The propensity of flu strains to mutate is the reason a new seasonal flu vaccine needs to be produced each year. The World Health Organisation has a series surveillance centres around the world monitoring the emergence of new drifted strains and makes recommendations as to which strains should be included in the seasonal flu vaccine for the next year. Whilst this works well in most years, occasionally WHO’s recommendation proves to be wrong and a different strain becomes dominant in the human population for which the seasonal flu vaccine is ineffective, as occurred in 2008. Furthermore, WHO’s annual recommendations cannot anticipate the emergence of a new pandemic strain.
The high level of variability of the H and N proteins of influenza strains and the reliance of current vaccines to stimulate antibodies to them means that it has been impossible to contemplate a “universal flu vaccine” that protects against drifted strains of the same subtype, let alone against a new heterotypic pandemic strain – impossible that is unless an entirely new approach is used.
Gamma Vaccines Gamma-Flu™ is a whole inactivated virus (WIV) vaccine. However, unlike other WIV vaccines Gamma-Flu™ is prepared by using gamma irradiation to inactivate the influenza virus. Gamma rays destroy the genetic material in the virus, thus preventing replication; however the technique leaves all coating and internal proteins intact. In contrast to other WIV vaccines killed by other methods such as chemical inactivation with formaldehyde or irradiation with ultraviolet light, a gamma-irradiated virus behaves like a live virus but is non-infectious.
Gamma-Flu™, unlike existing seasonal flu vaccines or WIV vaccines killed by alternative methods, has been found to stimulate highly effective cytotoxic T-cell immunity that protect against different influenza A virus strains. The striking difference in protective effect is shown below in an experiment in mice, in which WIV vaccines, killed by either formaldehyde treatment or exposure to ultraviolet light or gamma irradiation, were tested for their ability to protect against a live challenge with a fully heterotypic influenza strain.
Only the gamma-irradiated WIV vaccine afforded protection in these studies.

Stored items from a collection
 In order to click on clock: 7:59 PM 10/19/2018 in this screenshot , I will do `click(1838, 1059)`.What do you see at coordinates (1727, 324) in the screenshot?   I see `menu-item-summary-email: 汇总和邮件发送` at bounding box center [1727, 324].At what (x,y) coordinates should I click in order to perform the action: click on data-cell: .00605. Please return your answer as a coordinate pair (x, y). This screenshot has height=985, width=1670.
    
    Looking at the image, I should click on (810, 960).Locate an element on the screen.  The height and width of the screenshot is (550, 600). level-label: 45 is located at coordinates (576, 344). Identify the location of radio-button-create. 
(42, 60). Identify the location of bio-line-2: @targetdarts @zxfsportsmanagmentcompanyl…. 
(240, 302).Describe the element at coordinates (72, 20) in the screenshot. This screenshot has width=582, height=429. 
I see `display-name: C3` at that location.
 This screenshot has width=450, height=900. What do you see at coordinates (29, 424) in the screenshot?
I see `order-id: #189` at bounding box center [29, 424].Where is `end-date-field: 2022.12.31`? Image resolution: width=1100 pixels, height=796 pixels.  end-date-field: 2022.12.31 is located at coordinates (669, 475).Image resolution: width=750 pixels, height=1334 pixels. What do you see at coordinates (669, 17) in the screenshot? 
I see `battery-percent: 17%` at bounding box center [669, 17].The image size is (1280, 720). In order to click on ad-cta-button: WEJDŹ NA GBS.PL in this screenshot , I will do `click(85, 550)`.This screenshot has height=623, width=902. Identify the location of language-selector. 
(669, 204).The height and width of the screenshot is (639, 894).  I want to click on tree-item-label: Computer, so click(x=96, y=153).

--- Task to complete ---
Repeat the part of the flu vaccine excerpt between "Gamma-Flu™, unlike existing" and "heterotypic influenza strain.", inclusive.

--- Solution for this problem ---
Gamma-Flu™, unlike existing seasonal flu vaccines or WIV vaccines killed by alternative methods, has been found to stimulate highly effective cytotoxic T-cell immunity that protect against different influenza A virus strains. The striking difference in protective effect is shown below in an experiment in mice, in which WIV vaccines, killed by either formaldehyde treatment or exposure to ultraviolet light or gamma irradiation, were tested for their ability to protect against a live challenge with a fully heterotypic influenza strain.